In its letter to MoCA, the FIA wrote: “In order to ensure uninterrupted operation of airlines within India, FIA earnestly requests the Ministry’s urgent intervention to review the ATF cost challenges in consultation with the relevant Ministries and stakeholders and also respectfully request the Government to extend the same fuel pricing mechanism uniformly across both domestic and international operations as was done in the past with the establishment of Crack (margin) Band. Applying the same framework consistently will ensure parity, reduce the financial burden and enable Indian airlines to compete more effectively with global counterparts.”
The immediate trigger for the alarm is the sharp rise in ATF prices, which have now crossed ₹2 lakh per kilolitre in recent revisions, driven by global crude oil volatility linked to geopolitical tensions in West Asia. This marks a steep escalation from earlier in April, when ATF prices in Delhi rose 8.5% to ₹1,04,927 per kilolitre, up from ₹96,638.14. Airlines have also highlighted disparities between domestic and international fuel pricing, noting that while domestic ATF price increases were capped at ₹15 per litre, international operations faced a significantly higher increase of ₹73 per litre.
The FIA has pointed to a dramatic shift in airline cost structures, noting that ATF, which earlier accounted for 30-40% of operating costs, has now surged to 55-60% of total expenses. This sharp increase has compressed margins, made several routes particularly international sectors financially unviable, and intensified cash flow pressures across airlines. Carriers have also stated that they are struggling to absorb rising costs, especially in markets where pricing flexibility remains limited due to intense competition.

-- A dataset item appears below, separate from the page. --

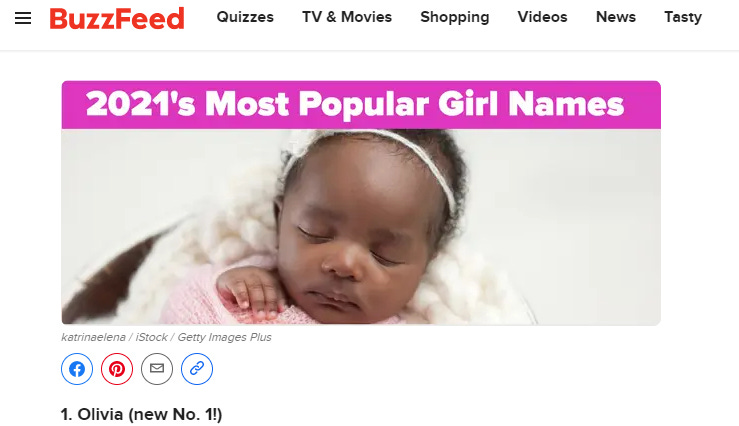Click the BuzzFeed logo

In its submission, the FIA has sought both immediate relief and long-term structural reforms. Among the immediate measures requested are the temporary removal of the 11% excise duty on ATF and a reduction in state-level value-added tax (VAT), which can go up to 25% in Delhi and as high as 29% in Tamil Nadu. The industry body has also called for the introduction of a transparent and predictable pricing mechanism, including the reinstatement of a “crack band” system with a refining margin range of USD 12–22 per barrel to stabilise fuel costs.

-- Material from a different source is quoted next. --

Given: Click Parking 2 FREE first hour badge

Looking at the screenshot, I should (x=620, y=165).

Airlines have further mentioned a pricing mismatch in the ATF ecosystem, pointing out that fuel prices remain elevated even when global crude oil prices soften, due to high refining margins or “crack spreads.” This disconnect, they say, has made route planning, pricing strategies and capacity deployment increasingly challenging.
The current surge in fuel prices is largely attributed to global developments, including geopolitical tensions in West Asia that have pushed crude oil prices higher and raised concerns over critical supply routes such as the Strait of Hormuz. Additionally, airspace restrictions linked to regional conflicts have increased operational costs, particularly for long-haul international flights.
Airlines have warned that if fuel prices remain elevated, the industry may be forced to rationalise routes, reduce capacity and increase airfares. While carriers have so far absorbed part of the cost increase, industry executives indicate that this approach is not sustainable in the long term. As a result, passengers could soon face higher ticket prices, reduced flight frequencies and limited connectivity on marginal routes.
The FIA has emphasised that the issue has now moved beyond rising costs to a broader concern over the viability of airline operations in India. With the next ATF price revision imminent, the industry’s latest appeal reflects mounting financial pressure and signals one of the most critical stress phases for Indian aviation since the pandemic, placing urgent focus on government intervention.